____ Input for this task

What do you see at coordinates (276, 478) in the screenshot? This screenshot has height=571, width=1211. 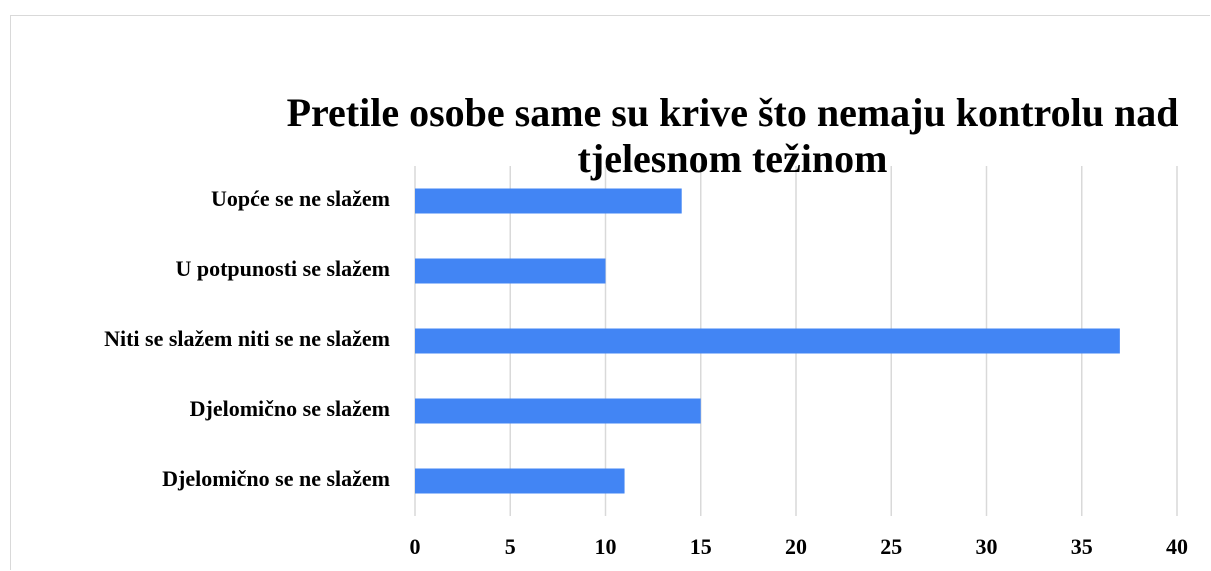 I see `y-tick-label: Djelomično se ne slažem` at bounding box center [276, 478].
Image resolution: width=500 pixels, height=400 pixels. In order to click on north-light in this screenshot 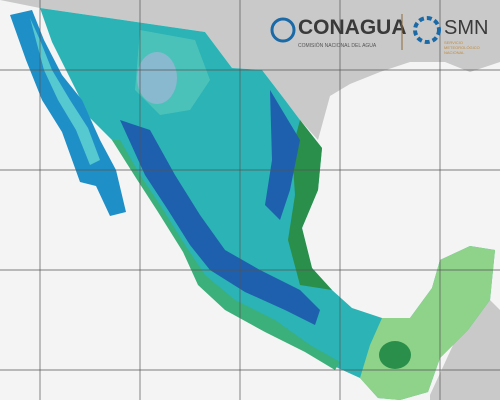, I will do `click(172, 72)`.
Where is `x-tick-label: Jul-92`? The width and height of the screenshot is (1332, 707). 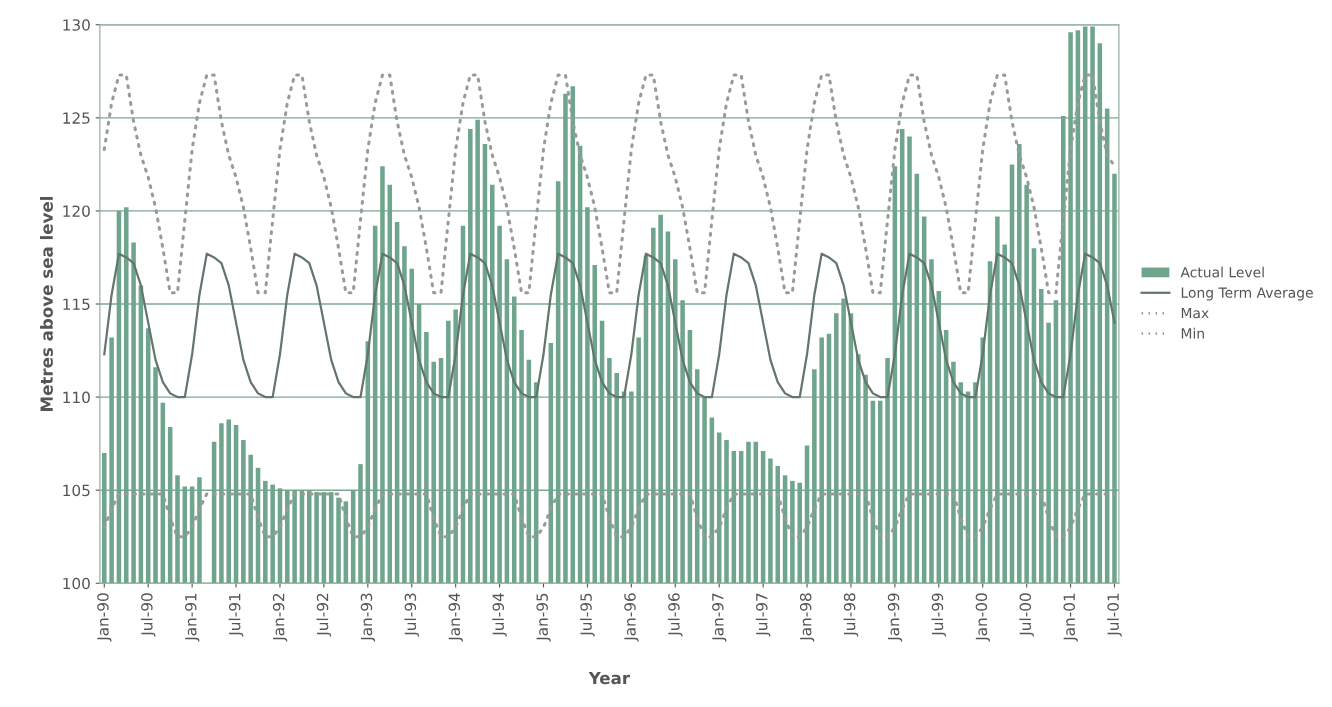
x-tick-label: Jul-92 is located at coordinates (324, 615).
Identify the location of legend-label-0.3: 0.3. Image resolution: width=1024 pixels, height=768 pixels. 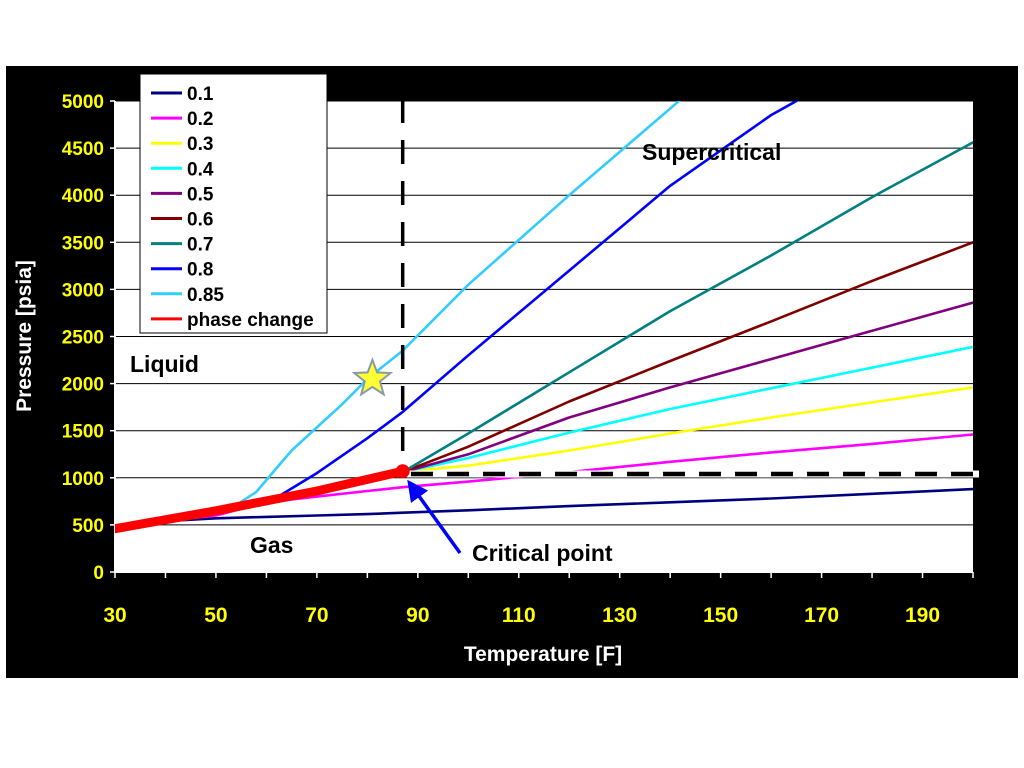
(200, 144).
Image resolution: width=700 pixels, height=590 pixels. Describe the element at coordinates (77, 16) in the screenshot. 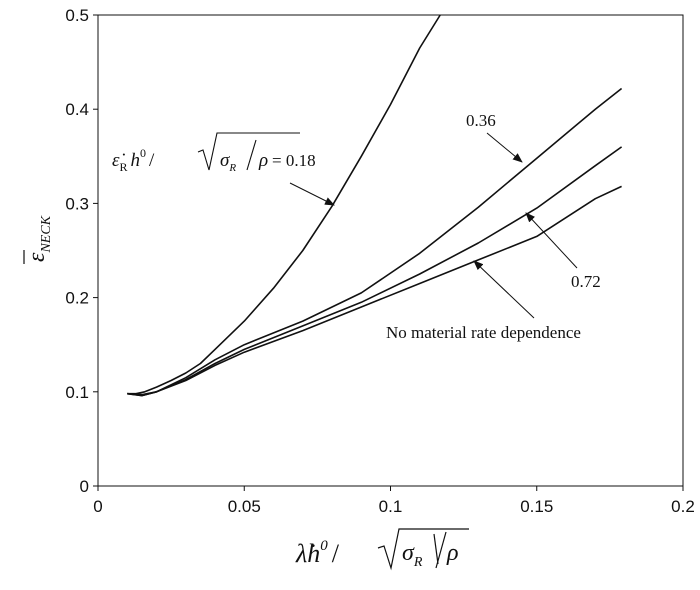

I see `y-tick-label: 0.5` at that location.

________

Problem to solve - Turn the rows above, from the line containing "Image resolution: width=700" through the end of the rows, into a JSON list of strings with one string per line and blank lines omitted. Leave the pictures out.

Reply -
[
  "Image resolution: width=700 pixels, height=590 pixels. Describe the element at coordinates (77, 16) in the screenshot. ",
  "I see `y-tick-label: 0.5` at that location."
]